Abstract

Cardiometabolic disease is increasingly being viewed as a chronic immunometabolic syndrome that is associated with endothelial dysfunction. There is evidence that complement activation and microbial translocation are involved in driving vascular injury; however, how the two relate to each other has not been well characterized. To determine serum, complement activation studies in cardiometabolic patients and to analyze their interrelation with endothelial injury, as well as assist in the setting of the role of the microbial burden in complement-mediated vascular damage. A prospective case-control study was carried out on 120 cardiometabolic patients and 60 age- and sex-matched healthy controls.
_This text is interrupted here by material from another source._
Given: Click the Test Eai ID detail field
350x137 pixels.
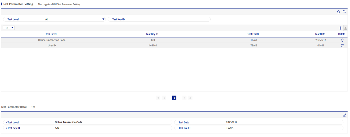Looking at the screenshot, I should [283, 128].
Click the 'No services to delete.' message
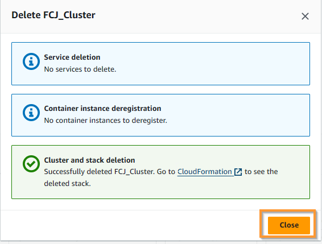Screen dimensions: 322x244 pyautogui.click(x=80, y=69)
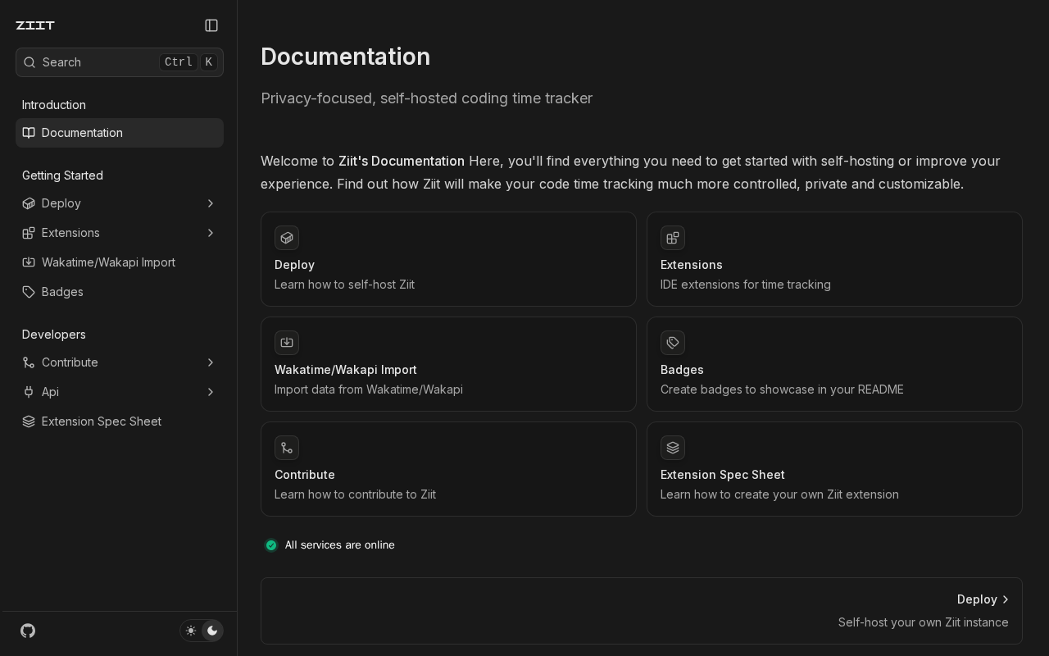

The classical and alternative component activity was assessed by CH50 and AH50 assays, and C3, C5 and C3/C5 activation products (C3a, C5a, C5b-9) were measured using ELISA. Endothelial injury was assessed by soluble VCAM-1, ICAM-1, vWF and circulating endothelial microparticles. Microbial burden was quantified by using serum concentrations of LPS, LBP and bacterial DNA cycle-threshold responses. Correlations, regression models and ROC analyses were conducted. Cardiometabolic patients had significantly higher complement proteins/activation fragments, CH50/AH50 activity and markedly higher endothelial injury markers (p < 0.001). Stimulated levels of LPS, LBP and bacterial DNA, thus suggesting chronic microbial translocation, were also significantly higher. Complement activation fragments were strongly associated with endothelial injury markers and an area under the receiver operator characteristic curve (ROC) analysis of good predictive performance was observed for C5a and C5b-9 (AUC >= 0.89). Therefore, there is a mechanistic immune-metabolic-vascular axis that is supported by chronic complement activation and microbial burden that promotes endothelial dysfunction in cardiometabolic disease. Complement biomarkers have potential benefit in early vascular risk stratification and can be used for future therapeutic approach in dealing with complement pathways or gut-derived microbial translocation.